You choose key lime. And as you plunge three spikes called fork toward shape of lime juice/zest, eggs, and condensed milk, you realize how little there is to say in this world.

You realize swallows can be far more profound than asking about the latest talents of their children.

You realize licks of sour and graham cracker sweet is much more satisfying than alphabetizing their weekly accomplishments.

You realize pie can be far less judgmental and cynical than social gatherings.

You do not floss. You prefer calories to sit between your teeth as though they are star gazers, howling at the moon or (in this case) your tongue.

This pie is your confidant. Your traveling companion. You scale mountains and hop streams with this pie.

You neck in a movie theatre playing a documentary on poverty or poetry; it does not matter because you and this pie are chewing language into one another.

You dip your unmanicured but proud fingers into its sticky pale green. Nor grass green or pea green. Not olive or jade. Neither emerald nor peridot. More pale, like sun-starved. You prefer it this way.

Now, what else must be written?

You remove battery from phone and unplug distractions like electricity and clothing.

You want to uni-task with this pie.

You want to taste and flirt with its crumbs, without interruption. And this is how it goes until there is no more reflection of green and only full.

 

inside the hollow/& found/& found

What an abstract thing it is to take your clothes off in front of a stranger for the very first time. It isn’t really what we planned on doing. Your body almost looks away from itself and is a stranger to this world.”  

Richard Brautigan, from “The Abortion: An Historical Romance 1966”

[for lindsay]

 

Elliot Smith knifes the ghosted speakers hidden in radio, blowing lyrics like incense smoke. Musk of patchouli rhythm curls around your bare shoulders, nude because it is too early for sleeves and folds.
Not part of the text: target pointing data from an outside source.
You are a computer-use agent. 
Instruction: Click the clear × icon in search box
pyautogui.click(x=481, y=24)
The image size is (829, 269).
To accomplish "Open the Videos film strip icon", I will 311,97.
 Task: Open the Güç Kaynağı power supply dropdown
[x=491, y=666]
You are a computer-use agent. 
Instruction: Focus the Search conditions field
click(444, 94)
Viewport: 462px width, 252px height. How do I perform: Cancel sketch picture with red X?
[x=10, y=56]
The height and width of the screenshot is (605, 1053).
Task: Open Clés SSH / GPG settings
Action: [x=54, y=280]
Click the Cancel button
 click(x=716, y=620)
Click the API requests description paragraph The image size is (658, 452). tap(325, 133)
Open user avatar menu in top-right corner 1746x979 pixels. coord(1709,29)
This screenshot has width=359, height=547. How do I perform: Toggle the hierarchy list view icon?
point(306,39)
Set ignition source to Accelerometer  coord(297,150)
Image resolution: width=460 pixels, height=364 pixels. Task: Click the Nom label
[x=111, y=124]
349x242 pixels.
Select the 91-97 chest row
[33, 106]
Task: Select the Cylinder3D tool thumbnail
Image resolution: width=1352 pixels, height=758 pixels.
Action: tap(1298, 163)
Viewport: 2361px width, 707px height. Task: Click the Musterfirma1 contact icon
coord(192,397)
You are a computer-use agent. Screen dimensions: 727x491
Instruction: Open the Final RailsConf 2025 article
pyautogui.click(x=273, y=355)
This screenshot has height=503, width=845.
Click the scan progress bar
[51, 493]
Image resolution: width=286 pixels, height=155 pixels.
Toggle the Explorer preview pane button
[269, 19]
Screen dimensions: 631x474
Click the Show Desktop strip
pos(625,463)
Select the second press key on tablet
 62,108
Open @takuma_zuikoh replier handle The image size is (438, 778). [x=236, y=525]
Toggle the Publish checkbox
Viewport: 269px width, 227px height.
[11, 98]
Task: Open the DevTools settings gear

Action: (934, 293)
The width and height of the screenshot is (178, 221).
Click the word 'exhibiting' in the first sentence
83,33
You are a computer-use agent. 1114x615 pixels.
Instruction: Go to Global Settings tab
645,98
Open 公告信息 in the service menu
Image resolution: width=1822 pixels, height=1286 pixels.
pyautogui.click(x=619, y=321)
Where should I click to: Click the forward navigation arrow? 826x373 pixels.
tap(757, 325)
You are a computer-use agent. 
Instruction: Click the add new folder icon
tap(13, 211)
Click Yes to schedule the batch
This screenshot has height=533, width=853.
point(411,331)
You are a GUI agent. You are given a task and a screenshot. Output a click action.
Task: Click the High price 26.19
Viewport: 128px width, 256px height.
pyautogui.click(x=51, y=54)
Wrapped around your thighs is a green blanket from early adulthood, when your skin was taut and taught to moisturize in preparation for now.

There is a crowd of strangers in your bedroom, which is two rooms away from your kitchen; they are in there too. And they are named window and door frame and parquet flooring. And dresser and wardrobe and even the drilled holes meant for hanging are watching, too.

Call this dancing, but really you are just bending your knees slowly and then straightening. Tilting like a carnival ride to the left then right and back again. It’s from the music; this has nothing to do with foreplay or tease.

Your body blinks closed; it cannot watch this. And then, the slow drip (leak?) of skin away from bones.

A song about Omaha, which you’ve never visited but imagine is bright and vast, kind of like your throat.

Your nudity is parched, so you drink a leggy glass of milk, though you are allergic and begin to spoil from within.

You forget your lines. Were you supposed to gasp now?  Your moans sound like choking and maybe you are. Maybe your nude is one giant allergic reaction.

How to get back from all this?

Elliot howls behind screeched guitar chords about drinking stars or kissing shotguns; you aren’t really listening. And also, he is the only one you hear.

Yes, that is an elbow. And how about that hip. A field of tattoos. Scratched in and scratching their way out.

This body is grey, gray, grey. Like earl. Like elephant. Like ail.

This body is sound machine. Alarm clock. Concerto.

The strangers leave. Body grows clothed. Elliot grizzles cold and fades out into the perfumery of oil and carbon.